■ **Objective 1**
According to the article about the Astor Place redesign, which firm produced the plan for the block?

■ **Page extract**
◆ ◆ ◆ ◆

Astor Place's Current Residents A Slight Impediment for Ongoing Redesign

Drastic architectural overhauls often require the eviction or removal of those living in the area that has been designated for revamping. The ongoing redesign of Manhattan’s Astor Place and Cooper Square is no exception, though in this case, authorities are looking beyond mere eviction in favor of extermination. The rodent residents of the area have proven a recent set-back for a project that was first revealed over three years ago.

Following its 2011 debut, the plan for the block by WXY architecture + urban design has undergone slight revisions. The goals of creating extra public space, improving storm drainage, and making the area more pedestrian-friendly remain in place. Towards this end Cooper Square Park will be expanded and the surrounding street-grid will be altered. Quennell-Rothschild & Partners will adorn the newly formed plazas and walkways with trees and other vegetation. Updated renderings released at the end of 2013 show additional seating added to the area immediately surrounding the Astor Place Subway station and the creation of a new Alamo plaza, formed by an expansion of the sidewalk that currently houses the rotating public sculpture.

◆ ◆ ◆ ◆

■ **Listing**
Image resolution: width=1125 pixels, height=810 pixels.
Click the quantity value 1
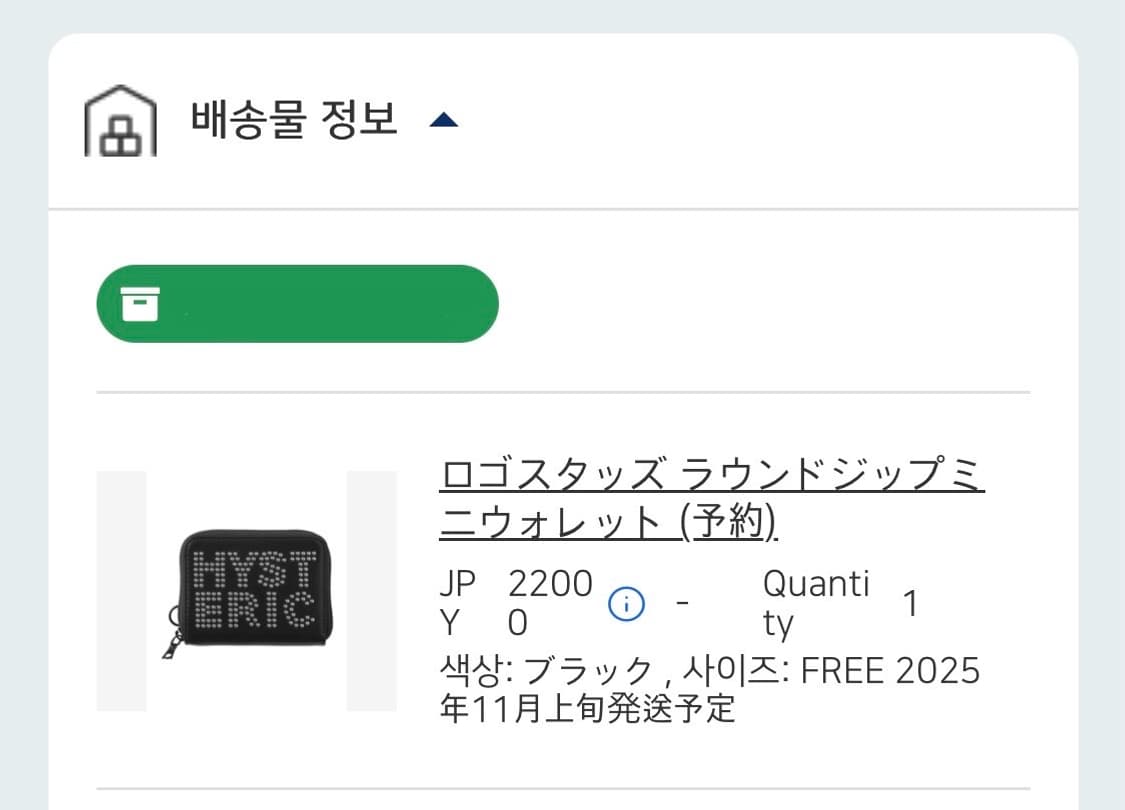tap(910, 603)
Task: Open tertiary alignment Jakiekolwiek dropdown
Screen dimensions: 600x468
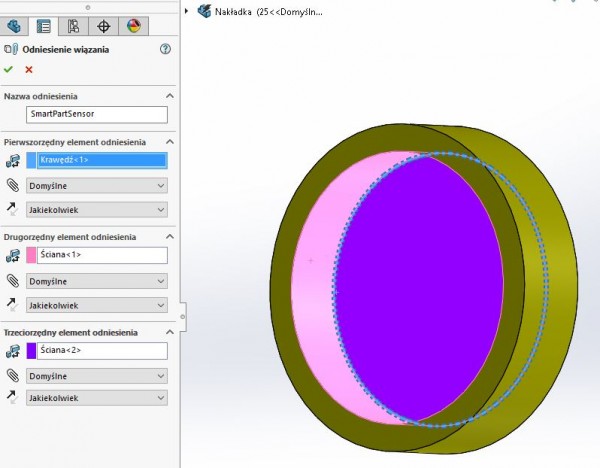Action: coord(96,398)
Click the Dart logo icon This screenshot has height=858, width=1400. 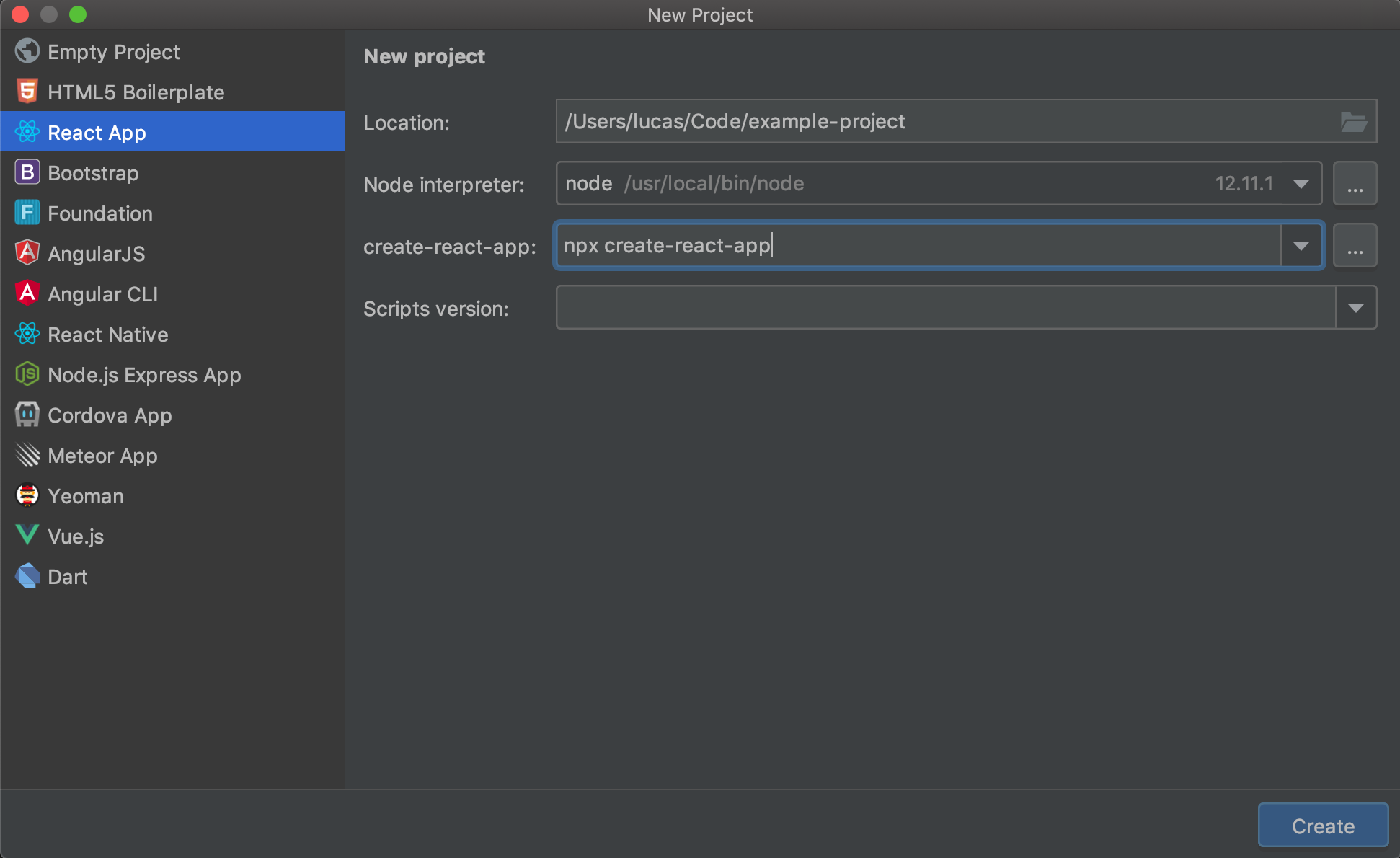27,576
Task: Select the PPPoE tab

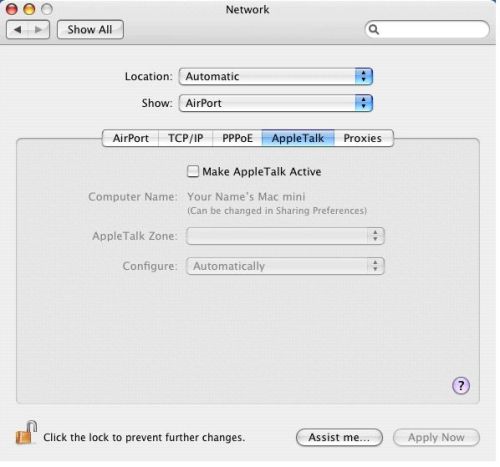Action: click(x=237, y=138)
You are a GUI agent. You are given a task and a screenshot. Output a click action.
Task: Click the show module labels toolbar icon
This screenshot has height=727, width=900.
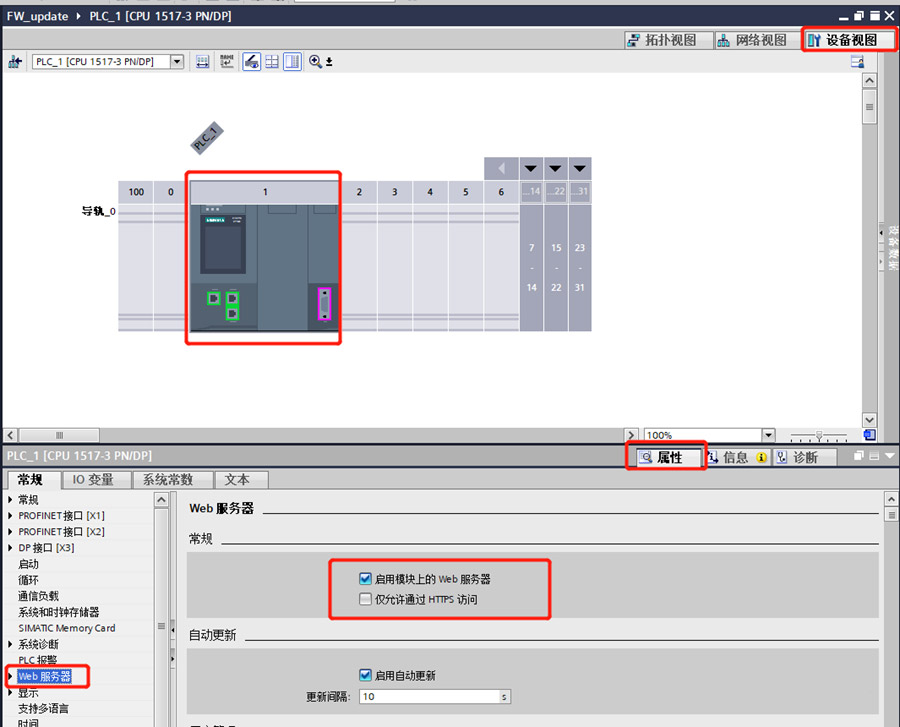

◆ ◆ ◆ ◆

■ **Objective 2**
Render as a numbered list the lines of the rows starting at the line containing "You are a GUI" and ending at the last line of the rows, skipping blank lines and leaving the pictures out.

■ **Complete answer 1**
WXY architecture + urban design

■ **Complete answer 2**
1. You are a GUI agent. You are given a task and a screenshot. Output a click action.
2. Task: Click the show module labels toolbar icon
3. This screenshot has height=727, width=900.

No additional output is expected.